In case you’ve missed the steamroller cum snowball of perfectly polite hype that’s been building over the past few weeks, this week’s big film is The World’s End and that’s a reason to be cheerful.
Why? Because it reunites the fanboy mashup dream team of Simon Pegg, Nick Frost and director Edgar Wright who are routinely described as ‘the gang behind Shaun of the Dead and Hot Fuzz’ – which, to be fair, they are.
The set-up starts with a familiar slacker storyline, with Pegg the perennial adolescent who is determined to get his old gang back together to complete an epic pub crawl that they never quite managed as teenage tipplers 20 years before.
Everyone else, of course – Frost, together with Martin Freeman, Paddy Considine and Eddie Marsan – have all grown up, taken on adult responsibilities and are no longer ready to drop everything for a massive booze-up.
But pestering Pegg persuades them to come on board, and it’s just as well – because it turns out that this motley crew is all that stands between humanity and its ultimate destruction.
Quite how that all comes about isn’t really important – it’s just the set-up that allows another turn around the ‘ordinary and slightly hopeless blokes have to confront extraordinary peril’ scenario complete with a goodly supply of jokes, all sorts of movie references and a tight and controlled story that rattles along to its conclusion.
While Shaun Of The Dead became a massive cult hit on the back of the realisation that Pegg and Frost pretty much were a pair of real life slacker manchildren given the chance to play with a movie and paying homage to their favourite flicks, that connection is harder to believe now that both are bona fide movie stars, not to mention movers and shakers on the British comedy scene.

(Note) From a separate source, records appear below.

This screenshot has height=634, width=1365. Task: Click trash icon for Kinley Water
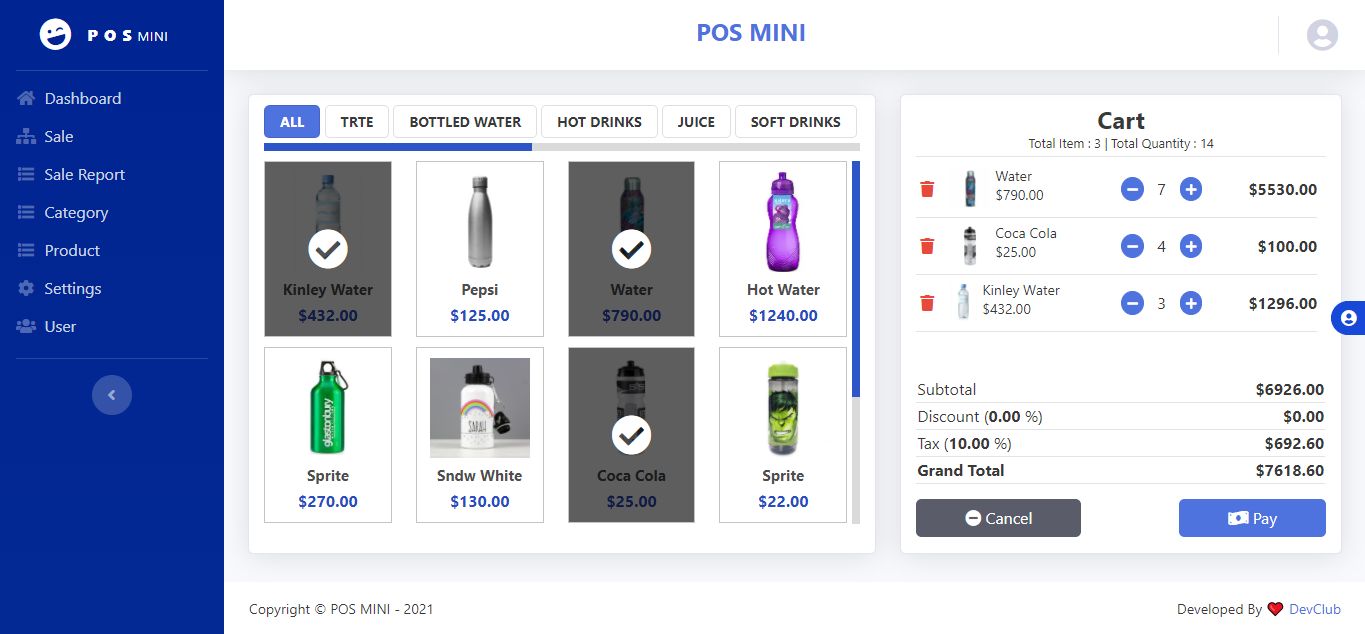(927, 303)
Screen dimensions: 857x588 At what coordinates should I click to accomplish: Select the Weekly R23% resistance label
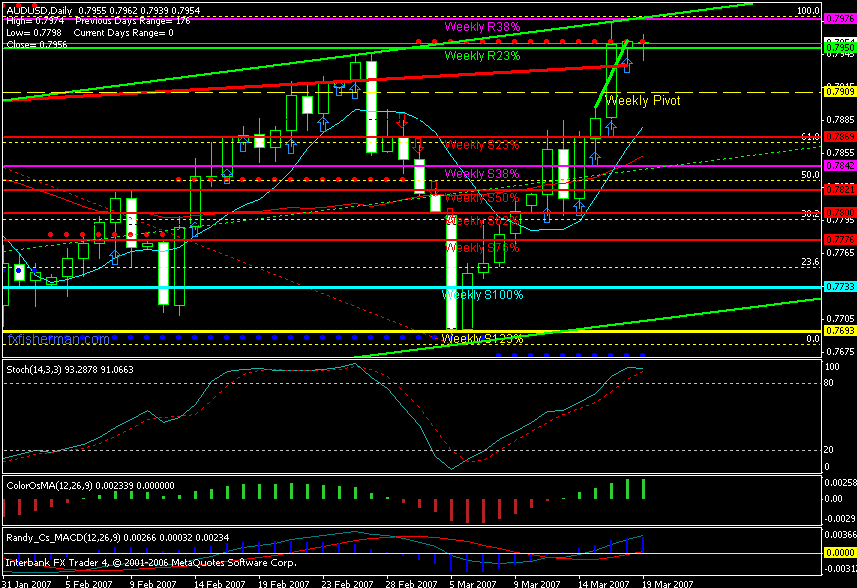pos(482,57)
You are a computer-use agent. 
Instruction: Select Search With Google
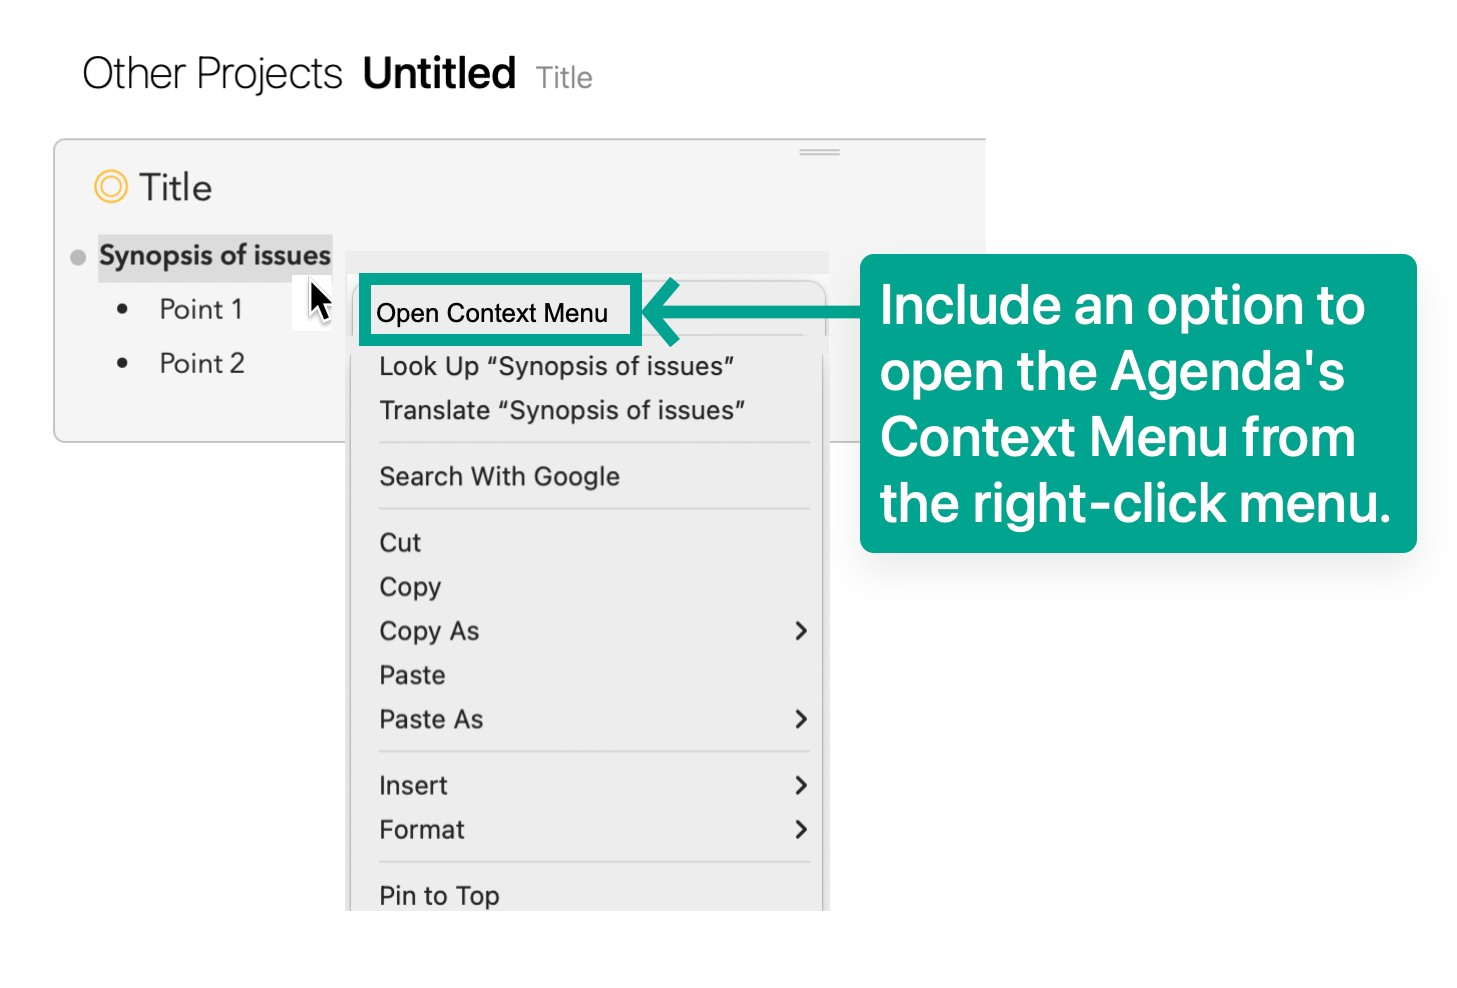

But as a team they know not to fiddle with a winning formula or give in to grandiose ideas once they have a couple of hits under their belts. The World’s End is a solid, if not spectacular, comedy conclusion to what people keep calling the Three Flavours Cornetto trilogy without, you would suspect, knowing why.
See what Simon Pegg had to say at the film’s premiere in our video report
Busy bee Nicolas Cage is back in front of the camera in The Frozen Ground, a serial killer thriller based on a true story in which our sleepy-eyed star is an Alaskan state trooper doing his level best to bring a crazed kook to justice, with the help of his only surviving victim
John Cusack, who is increasingly becoming flavour of the month for buttoned-down psychos, is the grade A baddy who abducts women, takes them off into the snowy wilderness and then hunts them down for sport. There’s some well-crafted tension and stunning scenery as well.